Иван посмотрел на Барсукова, наливая себе чай и смоля самокруткой.

– Есть у меня два ружьишка с патронами. А ты с какой целью интересуешься? – Дмитрий вопросительно посмотрел на Шапкина.

– Ружья нам пригодятся в тайге. Где утку подстрелить, где покрупнее дичь, а где и от медведя защититься, – Шапкин на вопрос Барсукова.

– Я бы и так бы взял ружья. Можно было и не спрашивать. Как в тайге без ружья? Это тоже самое, что идти на рыбалку без всего, – обиделся Дмитрий.

– Ладно, не обижайся на меня, лучше наливай чай, пока он горячий, – Шапкин плюнул на ладонь, затушил самокрутку об слюну, и бросил окурок в печку. – Скоро начнут собираться мужики, нужно их встретить. Ты побудь один, а я пойду на крыльцо их встречу.


Иван Фёдорович вышел на улицу, и закрыл за собой дверь. Барсуков остался один в комнате. Он думал о предстоящей поездке на просторы тайги, думал, как отреагируют мужики на то, что большинству из них придётся продать скот. У него раскалывалась голова от этих мыслей. Он думал обо всём. Иногда ему казалось, что это происходит не с ним. Получится ли убежать от «красных» и «белых». Убежать так, чтобы не нашли ни те, ни другие. Нужно рассчитывать только на себя и тех, кто пойдёт с ними в тайгу. Мысли его прервались, когда в дом вошёл Совин.

– Приветствую тебя, Митрофан Петрович, – Дмитрий встал со стула и протянул руку для приветствия.

– Привет, привет, Дмитрий Матвеевич! Рад тебя видеть. Как у тебя дела? – Совин пожал, протянутую руку, и потирая ладоши, прошёл к печке. – Что, Иван Фёдорович тоже замёрз, если печь топится? – спросил он.

– Наверное. Какие у меня дела могут быть осенью? Хожу с ружьишком рядом с посёлком, иногда постреливаю, вот и все дела, – сразу на два вопроса ответил Барсуков.

– Ружьё, это хорошо. Я больше рыбалку люблю. Ловлю на удочку, ставлю «мордушку», когда есть напарник, то заводим бредень. В общем, всегда с рыбой, – сказал Совин.

– О, Митрофан Петрович! Ты уже здесь? – открывая дверь в избу, воскликнул Рукосуев-старший.

Они с братом, находились постоянно вместе. У них даже дома стояли рядом.

– А мы к тебе заходили. Нам сказали, что ты ушёл, – произнёс младший брат.

– Я сюда в припрыжку бежал, – шутя и улыбаясь, ответил Совин.

Он отошёл от печки, налил себе чаю и сел к столу.
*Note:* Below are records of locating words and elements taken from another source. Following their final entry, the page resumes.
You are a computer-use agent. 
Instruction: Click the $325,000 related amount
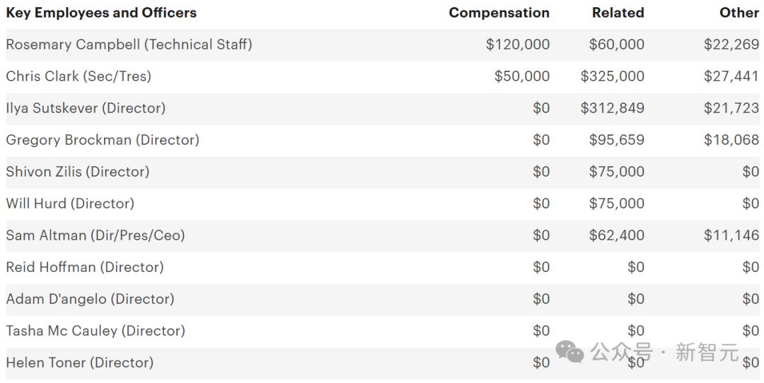(x=612, y=76)
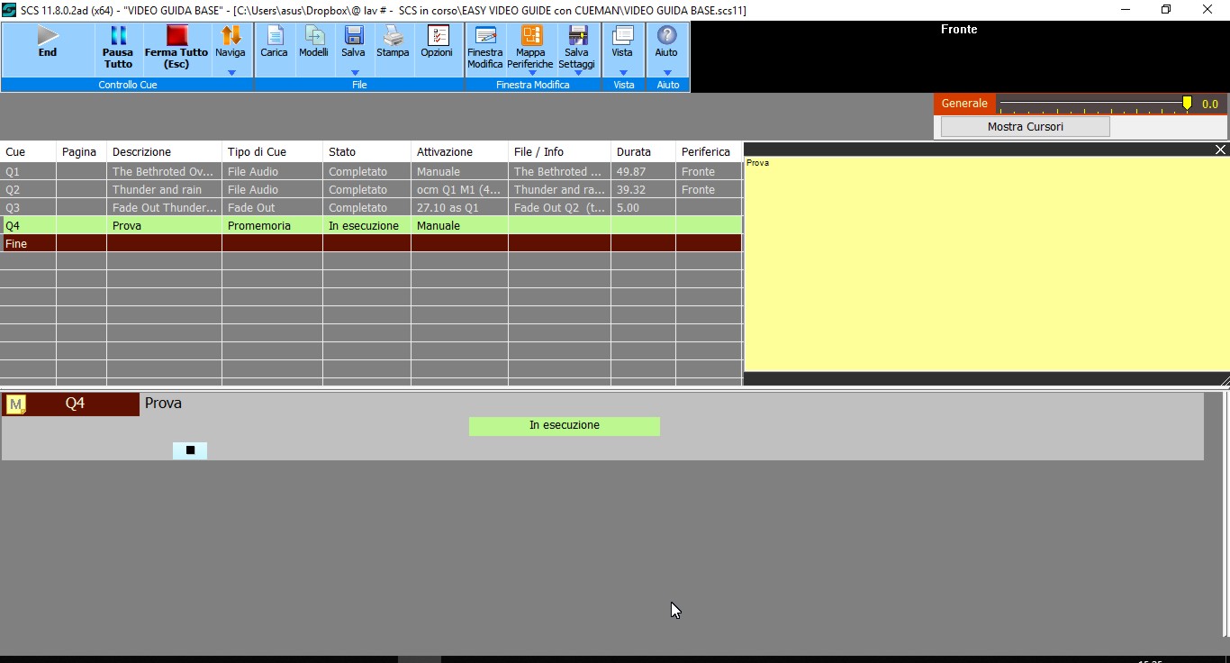Click the memo icon beside Q4
This screenshot has width=1230, height=663.
15,404
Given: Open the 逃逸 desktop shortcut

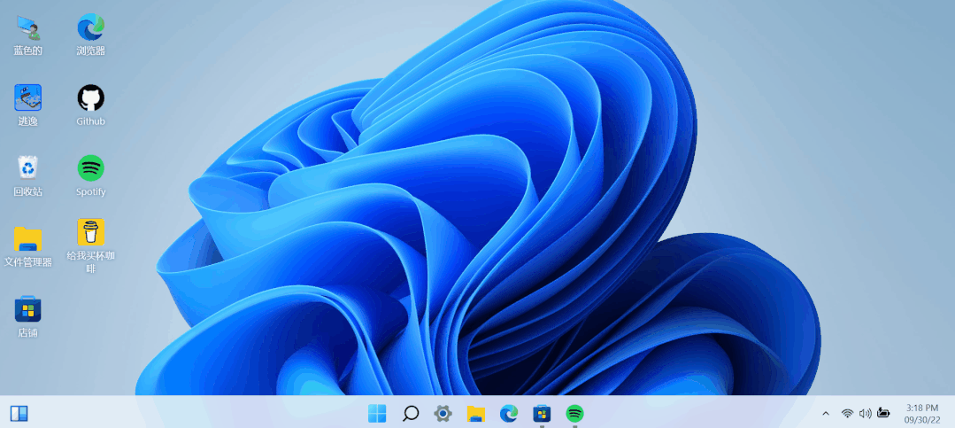Looking at the screenshot, I should [27, 98].
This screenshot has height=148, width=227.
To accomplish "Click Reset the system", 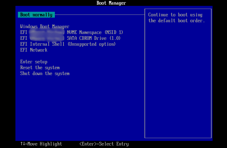I will pyautogui.click(x=40, y=68).
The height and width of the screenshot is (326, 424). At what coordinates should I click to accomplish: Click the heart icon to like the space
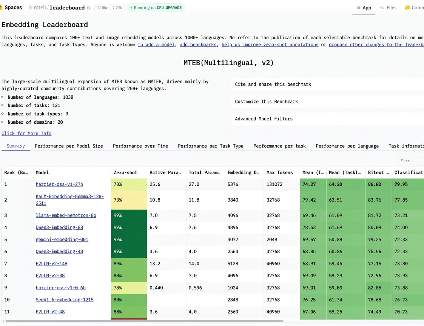[99, 7]
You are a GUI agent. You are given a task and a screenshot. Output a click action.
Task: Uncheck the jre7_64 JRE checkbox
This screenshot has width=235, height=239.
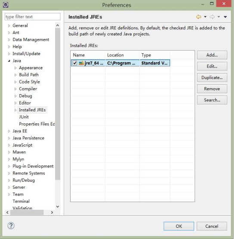click(75, 63)
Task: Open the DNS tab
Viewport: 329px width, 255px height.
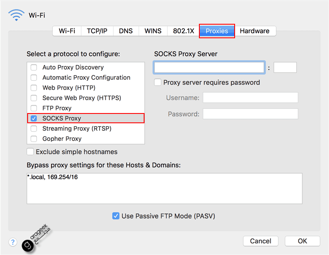Action: tap(126, 31)
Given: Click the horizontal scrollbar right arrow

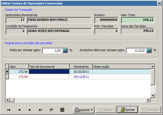Looking at the screenshot, I should [148, 100].
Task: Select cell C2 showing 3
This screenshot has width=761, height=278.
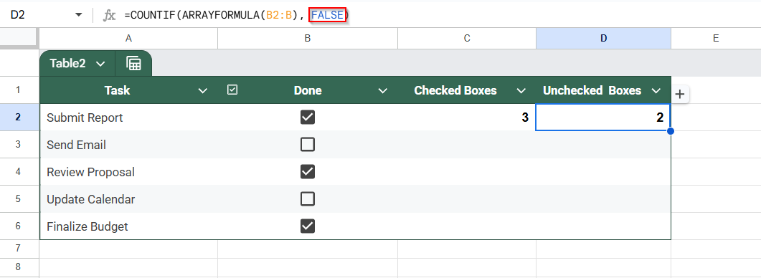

– Так, мужики уже собираются. Подождём ещё Орлова и начнём. Наливайте чай, проходите к столу, – сказал, вошедший Иван Фёдорович. – Я сейчас приду, – с этими словами, он снова вышел.

На крыльце Иван столкнулся с Орловым.

– Привет! Проходи, раздевайся, наливай чаю, если хочешь, а я сейчас, – он пожал Орлову руку, и торопливо спустился с крыльца.

Шапкин появился минут через пять, и не один.

– Знакомьтесь, кто не знает: это мой сын Степан, – рядом с ним стоял подросток лет пятнадцати. – Пусть он послушает, о чём мы будем говорить. Он уже взрослый, всё понимает.

– Стёпка, садись с нами, – крикнул Смирнов.

– Садись на лавку, слушай и запоминай, о чём будут говорить, – наставлял Иван сына.

– Мотай на ус, – заулыбался Совин.

Степан сел на лавку у окна, чтобы никому не мешать, и приготовился слушать, о чём будут говорить взрослые.

– Вроде бы, все собрались, – Шапкин окинул взглядом собравшихся. – Тогда я начну.

В комнате стоял дым, многие курили. Иван ещё раз посмотрел на мужиков, начал говорить:

– На новом месте будет не тяжело, а очень, очень тяжело. Я говорю о жилье. Первый год, придётся жить в землянке. Ещё не поздно отказаться от этой затеи. Я имею в виду тех, кто боится трудностей, —

в избе было тихо. Никто не высказался против. Это радовало Шапкина.

– Пётр Митрофанович, у тебя есть корова? – поинтересовался он у, ближайшего к нему, Недогляда.